The idea of Jobs and Apple together has been a source of strength for Apple since Jobs’ returned to the company in the mid-’90s. But after Jobs’ began battling a rare form of pancreatic cancer in 2004, investors became increasingly anxious about Apple’s succession plans.

Jobs’ replacement, COO Tim Cook, took over for Jobs when he first left for an extended medical leave two years ago, has maintained a larger role in Apple’s operations. While considered a capable manager, he’s not expected to be able to embody Apple’s corporate image the way Jobs, the quintessential developer geek and an obsessed perfectionist, has. The immediate worry sent Apple’s stock down 5 percent in after-hours trading.

But that stock is expected to recover. And Jobs isn’t completely disappearing from the company. Ultimately, Apple’s strength is in the product line that it has marketed as cool and simple. On all fronts, it will take years for tablet competitors to catch up to the iPad and the iPhone.

Plus, Apple’s fan base is likely to remain as strong as ever. One possible analogy is the Walt Disney (NYSE: DIS) Company, where, interestingly enough, Jobs is the largest individual shareholder. That entertainment company was embodied by its “visionary” namesake too. As the image of Walt Disney, who died over 40 years ago, continues to influence his eponymous company, Jobs’ stamp is likely to continue to have a strong influence on Apple’s evolution. So with the company in such a strong position — for a very brief moment this month it flirted with topping Exxon Mobil in market capitalization — if Jobs has to bow out, his timing seems impeccable, as usual.

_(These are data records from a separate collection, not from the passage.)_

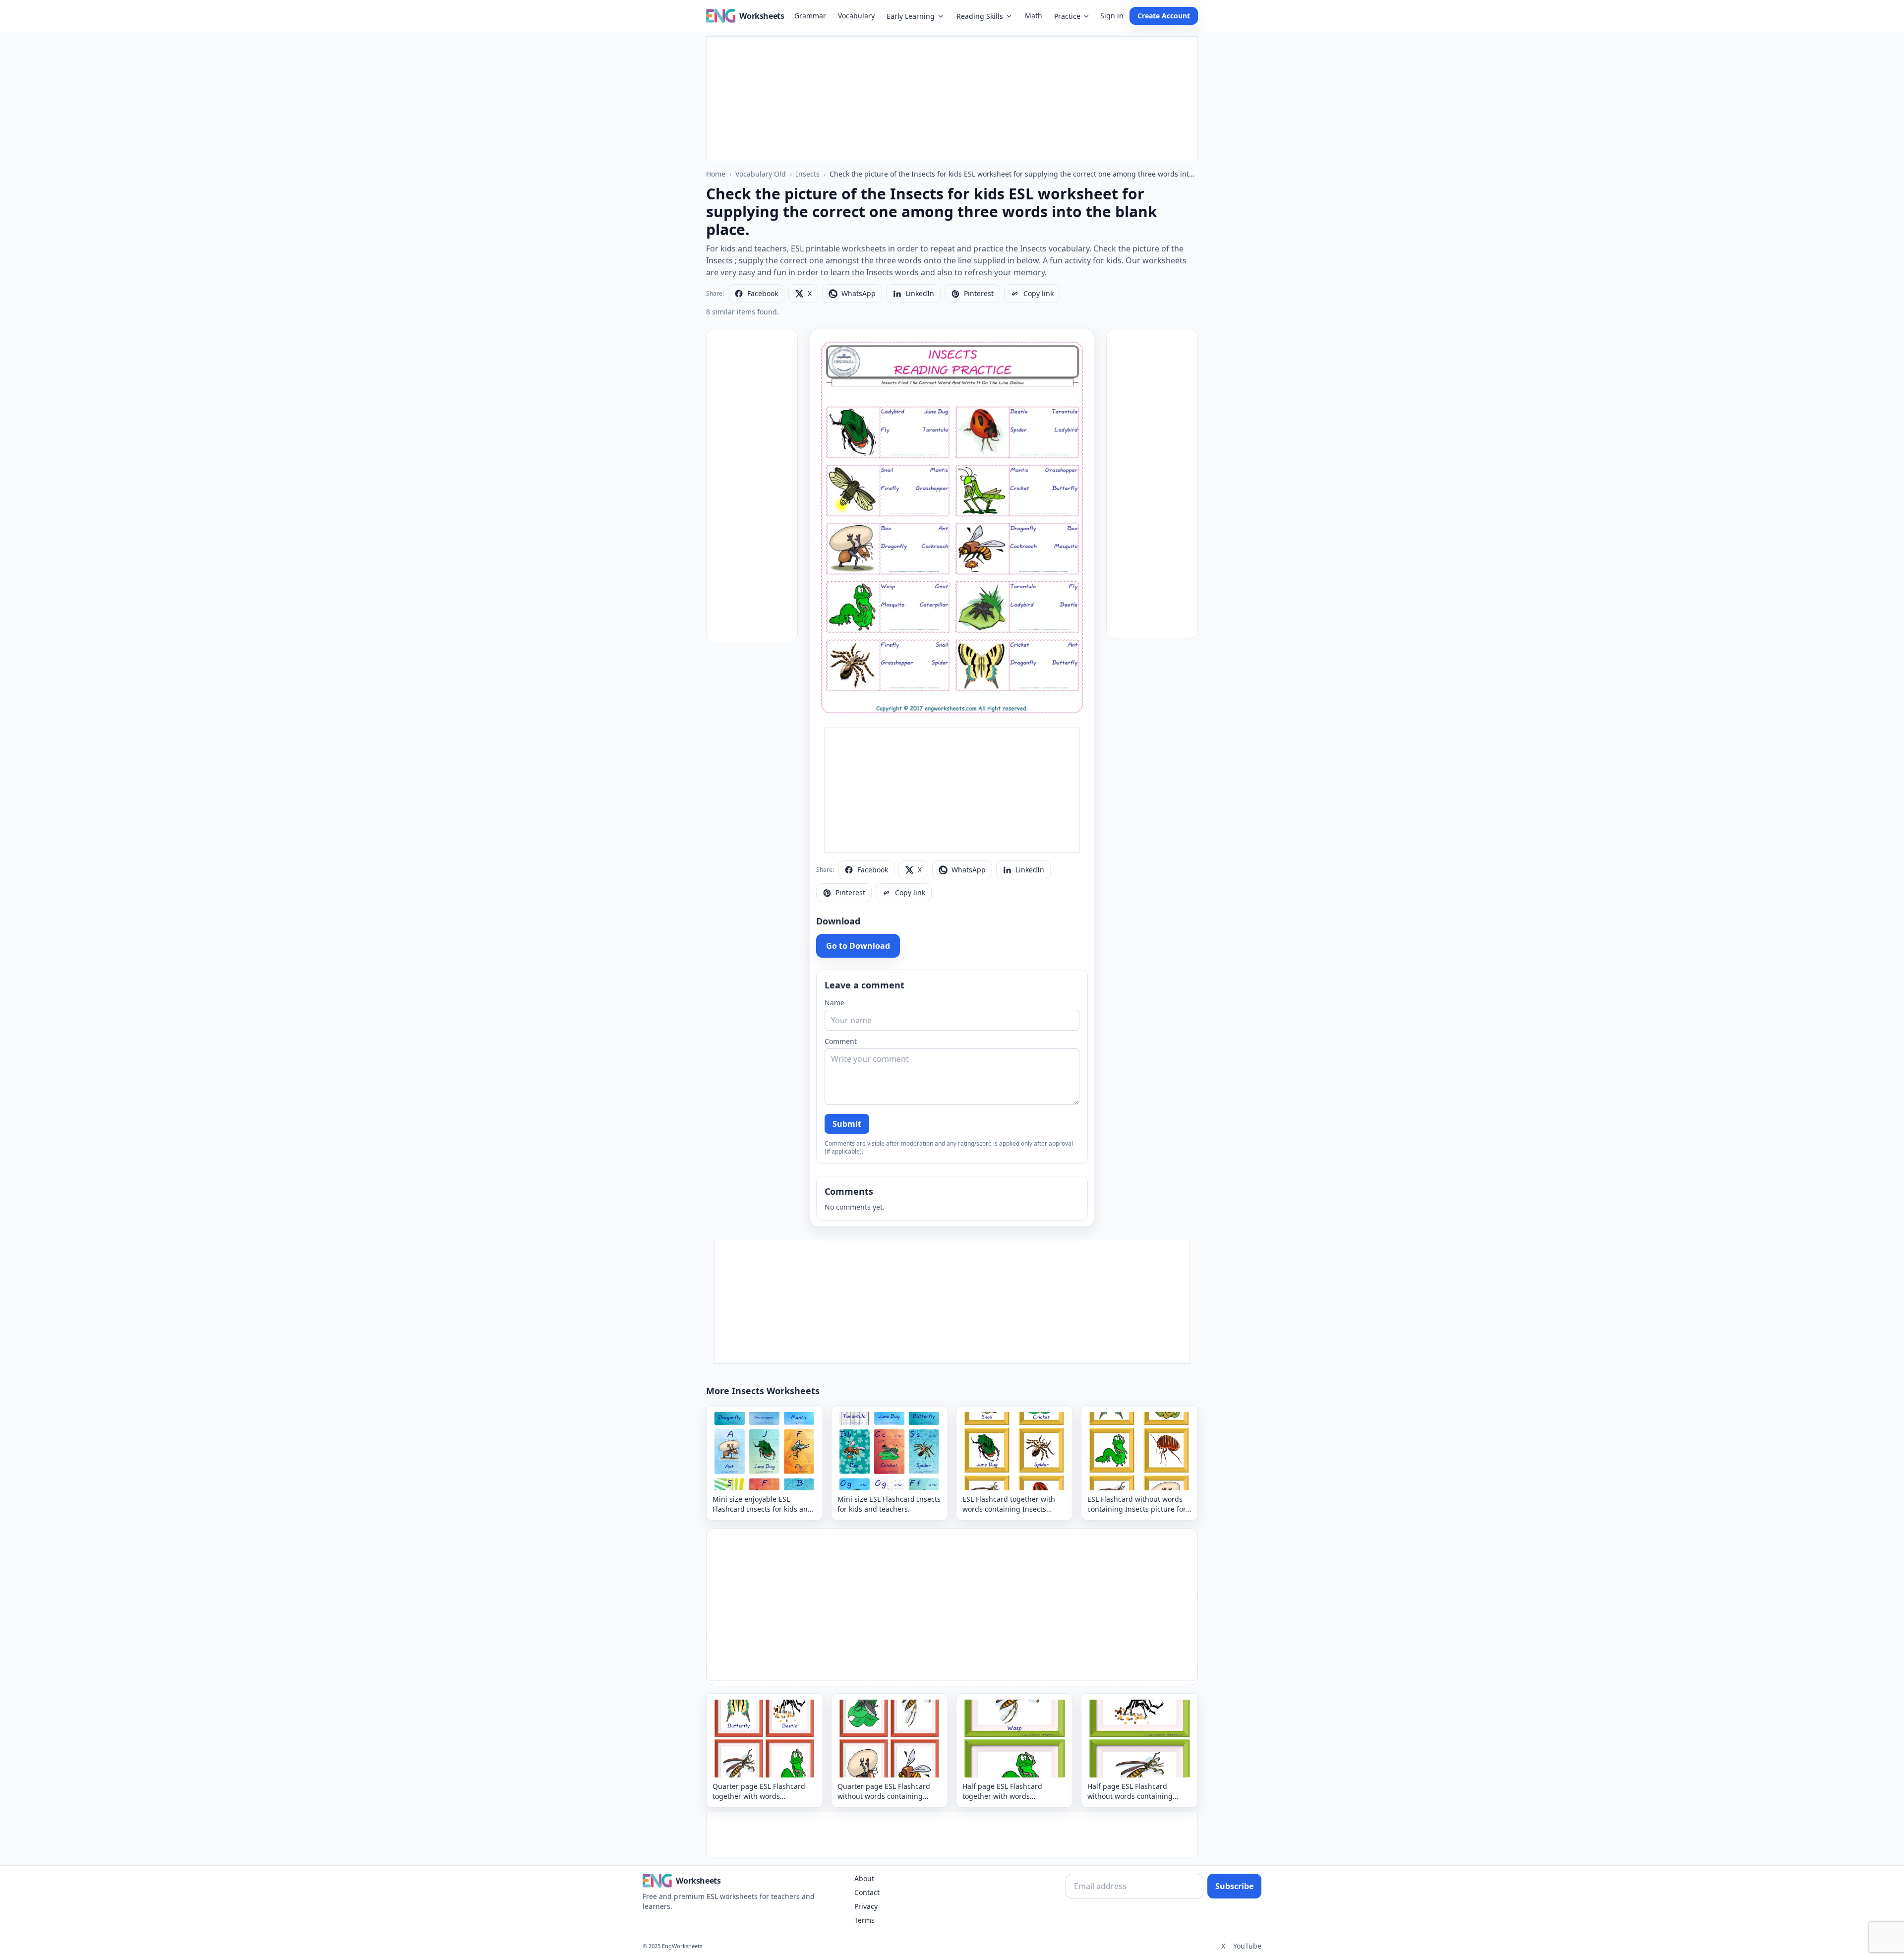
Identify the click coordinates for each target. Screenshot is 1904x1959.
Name (834, 1002)
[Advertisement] (952, 99)
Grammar (810, 15)
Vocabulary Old (760, 174)
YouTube (1247, 1946)
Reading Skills (979, 16)
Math (1033, 15)
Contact (867, 1892)
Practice (1067, 16)
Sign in (1112, 15)
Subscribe (1234, 1886)
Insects (808, 174)
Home (715, 174)
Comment (841, 1041)
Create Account (1163, 15)
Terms (864, 1920)
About (864, 1878)
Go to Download (858, 945)
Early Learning (911, 16)
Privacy (866, 1906)
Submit (847, 1123)
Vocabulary (856, 15)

“No one has singularly defined elegance and simplicity in consumer tech than Steve Jobs,” said Tim Hanlon, former former managing director of Interpublic’s Velociter and Publicis’ Vivaki Ventures. “There are a ton of brilliant people at Apple, but without Jobs, much of the innovative soul will be missing. I doubt, however, that Jobs leaves the company without a ton of great new ideas in the pipeline yet to be ideated — and the legions of Apple loyalists he created will still benefit from his vision for years to come.”